The Concerto dell-estate (Summer Concerto) dating from 1928 is an undiscovered Italian late romantic masterpiece, which the composer understandably considered his most important work. In three-movement and for a large orchestra, the concertante parts are for a variety of instrumental soloists and groups. But the emphasis is on tone color rather than virtuosity, and the mood conjured up is one of bucolic summer nature music . No wonder Pizzetti referred to it as his “pastoral symphony.”
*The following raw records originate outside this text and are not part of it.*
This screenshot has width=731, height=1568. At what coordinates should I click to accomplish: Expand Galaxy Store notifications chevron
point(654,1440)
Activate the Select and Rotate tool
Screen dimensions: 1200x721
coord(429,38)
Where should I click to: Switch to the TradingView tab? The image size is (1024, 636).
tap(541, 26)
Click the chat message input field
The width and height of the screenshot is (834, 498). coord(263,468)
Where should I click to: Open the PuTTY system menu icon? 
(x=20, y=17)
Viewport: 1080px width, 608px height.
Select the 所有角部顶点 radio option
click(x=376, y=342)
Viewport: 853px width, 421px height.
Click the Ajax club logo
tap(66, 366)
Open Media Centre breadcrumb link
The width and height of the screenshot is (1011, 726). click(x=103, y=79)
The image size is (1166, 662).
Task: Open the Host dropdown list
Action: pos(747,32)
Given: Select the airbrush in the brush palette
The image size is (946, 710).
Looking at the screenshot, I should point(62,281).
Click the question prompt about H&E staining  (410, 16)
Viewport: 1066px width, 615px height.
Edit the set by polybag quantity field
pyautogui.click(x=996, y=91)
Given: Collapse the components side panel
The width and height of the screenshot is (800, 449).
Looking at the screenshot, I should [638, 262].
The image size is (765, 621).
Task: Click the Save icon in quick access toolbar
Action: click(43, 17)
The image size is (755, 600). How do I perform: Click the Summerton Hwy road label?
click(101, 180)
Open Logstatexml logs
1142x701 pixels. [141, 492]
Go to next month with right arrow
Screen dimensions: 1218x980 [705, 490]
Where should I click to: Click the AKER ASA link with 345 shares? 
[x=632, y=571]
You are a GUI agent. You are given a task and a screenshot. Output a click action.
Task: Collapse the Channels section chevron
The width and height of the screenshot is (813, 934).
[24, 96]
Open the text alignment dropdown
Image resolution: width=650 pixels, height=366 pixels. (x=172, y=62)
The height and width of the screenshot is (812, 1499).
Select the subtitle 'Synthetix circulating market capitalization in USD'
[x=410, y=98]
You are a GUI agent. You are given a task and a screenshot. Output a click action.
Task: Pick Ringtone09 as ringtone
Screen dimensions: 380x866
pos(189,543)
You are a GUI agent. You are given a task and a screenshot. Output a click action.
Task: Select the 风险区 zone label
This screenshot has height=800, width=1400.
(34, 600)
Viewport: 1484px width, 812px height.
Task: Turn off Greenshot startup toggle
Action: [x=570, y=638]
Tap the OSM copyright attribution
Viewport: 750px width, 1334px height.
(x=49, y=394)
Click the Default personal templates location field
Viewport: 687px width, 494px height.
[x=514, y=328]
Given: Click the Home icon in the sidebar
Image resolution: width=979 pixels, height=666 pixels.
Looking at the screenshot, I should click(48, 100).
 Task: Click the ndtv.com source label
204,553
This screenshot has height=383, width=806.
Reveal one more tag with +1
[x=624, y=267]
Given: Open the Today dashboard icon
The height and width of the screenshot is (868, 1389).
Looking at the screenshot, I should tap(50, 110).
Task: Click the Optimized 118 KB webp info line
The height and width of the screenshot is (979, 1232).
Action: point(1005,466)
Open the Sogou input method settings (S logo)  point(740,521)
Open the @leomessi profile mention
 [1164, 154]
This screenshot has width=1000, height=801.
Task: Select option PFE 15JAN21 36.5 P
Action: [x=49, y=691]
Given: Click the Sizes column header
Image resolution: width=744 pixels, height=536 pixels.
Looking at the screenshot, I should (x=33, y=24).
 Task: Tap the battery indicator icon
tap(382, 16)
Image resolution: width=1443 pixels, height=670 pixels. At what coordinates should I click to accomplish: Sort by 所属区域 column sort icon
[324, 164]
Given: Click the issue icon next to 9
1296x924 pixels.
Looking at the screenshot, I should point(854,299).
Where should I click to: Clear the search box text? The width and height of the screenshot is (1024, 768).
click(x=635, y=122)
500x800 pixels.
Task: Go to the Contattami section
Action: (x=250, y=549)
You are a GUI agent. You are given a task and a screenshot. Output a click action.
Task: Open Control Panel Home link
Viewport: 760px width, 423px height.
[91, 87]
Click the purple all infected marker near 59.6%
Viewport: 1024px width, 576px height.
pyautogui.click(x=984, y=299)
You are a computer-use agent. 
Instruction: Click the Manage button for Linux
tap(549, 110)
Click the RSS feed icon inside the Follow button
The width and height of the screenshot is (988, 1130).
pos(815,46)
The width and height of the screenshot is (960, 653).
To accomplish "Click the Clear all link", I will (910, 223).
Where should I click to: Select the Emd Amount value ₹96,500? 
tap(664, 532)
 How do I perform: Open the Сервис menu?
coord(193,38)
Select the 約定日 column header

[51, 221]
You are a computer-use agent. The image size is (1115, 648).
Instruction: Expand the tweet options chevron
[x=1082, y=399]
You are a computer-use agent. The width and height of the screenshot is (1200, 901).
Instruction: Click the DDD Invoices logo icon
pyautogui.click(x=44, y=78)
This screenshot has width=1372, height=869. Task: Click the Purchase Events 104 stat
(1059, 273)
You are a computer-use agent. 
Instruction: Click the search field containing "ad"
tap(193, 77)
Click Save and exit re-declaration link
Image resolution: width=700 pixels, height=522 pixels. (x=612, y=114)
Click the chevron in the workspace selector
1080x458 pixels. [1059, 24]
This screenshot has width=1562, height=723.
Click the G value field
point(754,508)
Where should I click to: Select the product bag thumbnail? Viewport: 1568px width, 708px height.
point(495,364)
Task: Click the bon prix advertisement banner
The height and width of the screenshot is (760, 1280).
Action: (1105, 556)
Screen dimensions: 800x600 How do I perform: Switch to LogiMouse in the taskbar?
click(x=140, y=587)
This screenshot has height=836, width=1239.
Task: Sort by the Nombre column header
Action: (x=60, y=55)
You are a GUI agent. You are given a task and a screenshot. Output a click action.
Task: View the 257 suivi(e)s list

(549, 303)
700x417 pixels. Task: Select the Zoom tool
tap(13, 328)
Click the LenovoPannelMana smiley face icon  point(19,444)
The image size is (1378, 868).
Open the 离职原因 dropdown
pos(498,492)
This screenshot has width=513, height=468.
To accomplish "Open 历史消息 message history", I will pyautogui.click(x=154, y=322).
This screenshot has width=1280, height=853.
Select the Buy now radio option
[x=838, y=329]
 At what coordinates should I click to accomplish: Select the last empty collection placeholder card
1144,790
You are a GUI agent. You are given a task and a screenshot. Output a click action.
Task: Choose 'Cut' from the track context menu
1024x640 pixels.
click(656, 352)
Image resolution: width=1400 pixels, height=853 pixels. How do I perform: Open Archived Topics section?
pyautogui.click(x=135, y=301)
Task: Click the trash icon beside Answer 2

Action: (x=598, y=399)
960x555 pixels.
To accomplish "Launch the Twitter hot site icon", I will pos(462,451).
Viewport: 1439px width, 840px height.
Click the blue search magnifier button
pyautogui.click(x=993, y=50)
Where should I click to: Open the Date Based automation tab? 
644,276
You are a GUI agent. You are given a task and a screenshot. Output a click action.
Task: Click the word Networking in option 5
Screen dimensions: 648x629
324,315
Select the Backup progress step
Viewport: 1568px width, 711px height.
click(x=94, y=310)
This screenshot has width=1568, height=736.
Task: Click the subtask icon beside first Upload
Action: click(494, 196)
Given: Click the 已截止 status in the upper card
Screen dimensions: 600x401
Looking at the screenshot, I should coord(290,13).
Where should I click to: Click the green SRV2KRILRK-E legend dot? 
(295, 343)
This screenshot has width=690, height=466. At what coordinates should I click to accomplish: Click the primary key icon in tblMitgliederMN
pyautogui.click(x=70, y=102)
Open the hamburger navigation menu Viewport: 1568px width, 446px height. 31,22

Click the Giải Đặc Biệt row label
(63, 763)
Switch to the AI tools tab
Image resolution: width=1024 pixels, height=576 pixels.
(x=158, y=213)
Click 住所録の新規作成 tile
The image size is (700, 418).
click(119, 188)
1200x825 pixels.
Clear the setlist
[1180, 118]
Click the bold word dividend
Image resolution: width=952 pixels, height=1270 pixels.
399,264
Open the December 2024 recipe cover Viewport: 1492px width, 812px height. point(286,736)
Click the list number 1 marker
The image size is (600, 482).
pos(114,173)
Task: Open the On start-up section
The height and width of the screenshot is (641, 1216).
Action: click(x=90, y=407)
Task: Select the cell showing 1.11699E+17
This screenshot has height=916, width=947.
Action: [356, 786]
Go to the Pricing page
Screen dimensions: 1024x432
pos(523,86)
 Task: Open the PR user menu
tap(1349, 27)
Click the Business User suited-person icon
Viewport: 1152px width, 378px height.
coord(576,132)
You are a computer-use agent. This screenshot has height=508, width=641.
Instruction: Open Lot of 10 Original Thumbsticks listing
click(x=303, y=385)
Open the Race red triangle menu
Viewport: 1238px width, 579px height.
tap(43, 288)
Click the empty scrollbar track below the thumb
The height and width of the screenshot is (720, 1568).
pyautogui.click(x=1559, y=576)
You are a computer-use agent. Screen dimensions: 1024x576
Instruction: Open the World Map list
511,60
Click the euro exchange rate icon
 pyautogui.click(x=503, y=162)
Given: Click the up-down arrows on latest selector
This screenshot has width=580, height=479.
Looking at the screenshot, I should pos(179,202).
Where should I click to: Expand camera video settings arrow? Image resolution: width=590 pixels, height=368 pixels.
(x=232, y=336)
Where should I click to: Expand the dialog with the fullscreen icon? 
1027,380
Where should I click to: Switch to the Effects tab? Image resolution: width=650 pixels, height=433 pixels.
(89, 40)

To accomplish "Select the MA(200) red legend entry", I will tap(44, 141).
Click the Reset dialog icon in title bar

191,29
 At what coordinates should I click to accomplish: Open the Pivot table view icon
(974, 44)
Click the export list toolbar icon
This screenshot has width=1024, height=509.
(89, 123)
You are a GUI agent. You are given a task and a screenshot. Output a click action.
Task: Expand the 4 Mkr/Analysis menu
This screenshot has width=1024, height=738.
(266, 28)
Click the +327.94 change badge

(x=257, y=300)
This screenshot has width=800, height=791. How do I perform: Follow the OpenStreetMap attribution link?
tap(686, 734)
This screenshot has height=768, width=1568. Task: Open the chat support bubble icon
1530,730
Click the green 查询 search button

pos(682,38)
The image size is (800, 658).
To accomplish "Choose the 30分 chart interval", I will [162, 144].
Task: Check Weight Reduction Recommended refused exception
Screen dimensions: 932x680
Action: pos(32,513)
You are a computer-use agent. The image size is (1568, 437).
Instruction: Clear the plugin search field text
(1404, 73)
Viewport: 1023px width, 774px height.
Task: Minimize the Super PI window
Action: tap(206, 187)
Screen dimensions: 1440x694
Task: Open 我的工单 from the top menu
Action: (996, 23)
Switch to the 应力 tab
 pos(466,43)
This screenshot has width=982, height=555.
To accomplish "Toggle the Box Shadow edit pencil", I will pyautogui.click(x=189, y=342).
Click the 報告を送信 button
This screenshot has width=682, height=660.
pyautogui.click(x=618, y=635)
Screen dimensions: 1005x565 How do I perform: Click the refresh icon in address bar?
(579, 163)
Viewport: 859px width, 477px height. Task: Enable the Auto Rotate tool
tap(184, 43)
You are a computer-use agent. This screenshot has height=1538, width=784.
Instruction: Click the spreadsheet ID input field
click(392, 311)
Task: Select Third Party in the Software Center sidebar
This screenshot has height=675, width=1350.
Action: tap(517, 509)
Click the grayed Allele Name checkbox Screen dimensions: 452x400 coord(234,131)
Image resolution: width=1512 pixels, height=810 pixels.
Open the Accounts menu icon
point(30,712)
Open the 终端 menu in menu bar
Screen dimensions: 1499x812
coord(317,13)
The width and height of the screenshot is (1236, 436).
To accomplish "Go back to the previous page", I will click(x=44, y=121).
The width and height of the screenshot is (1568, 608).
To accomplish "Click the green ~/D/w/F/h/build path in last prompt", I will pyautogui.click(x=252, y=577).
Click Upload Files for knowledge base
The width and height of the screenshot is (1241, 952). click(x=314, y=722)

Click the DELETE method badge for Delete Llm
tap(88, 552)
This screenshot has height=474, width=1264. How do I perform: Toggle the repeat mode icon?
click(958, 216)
In the first “Morning” movement one can picture some idyllic countryside with rolling green hills, colorful red barns and all sorts of farmyard animals going about their matinal routines. The activity slows as the sun beats down and the temperature rises. Then an afternoon storm clears the air, and the day ends with joyful thematic remembrances of how it all began. The following “Nocturnal” movement finds the composer in a rustic introspective frame of mind. There’s a neoclassical simplicity about the “Galliard and Finale” that ends the work. The peasant-like dance with which it begins transforms into an impressionistic landscape bathed in gorgeous Pizzettian twilight. Don’t miss out on this one!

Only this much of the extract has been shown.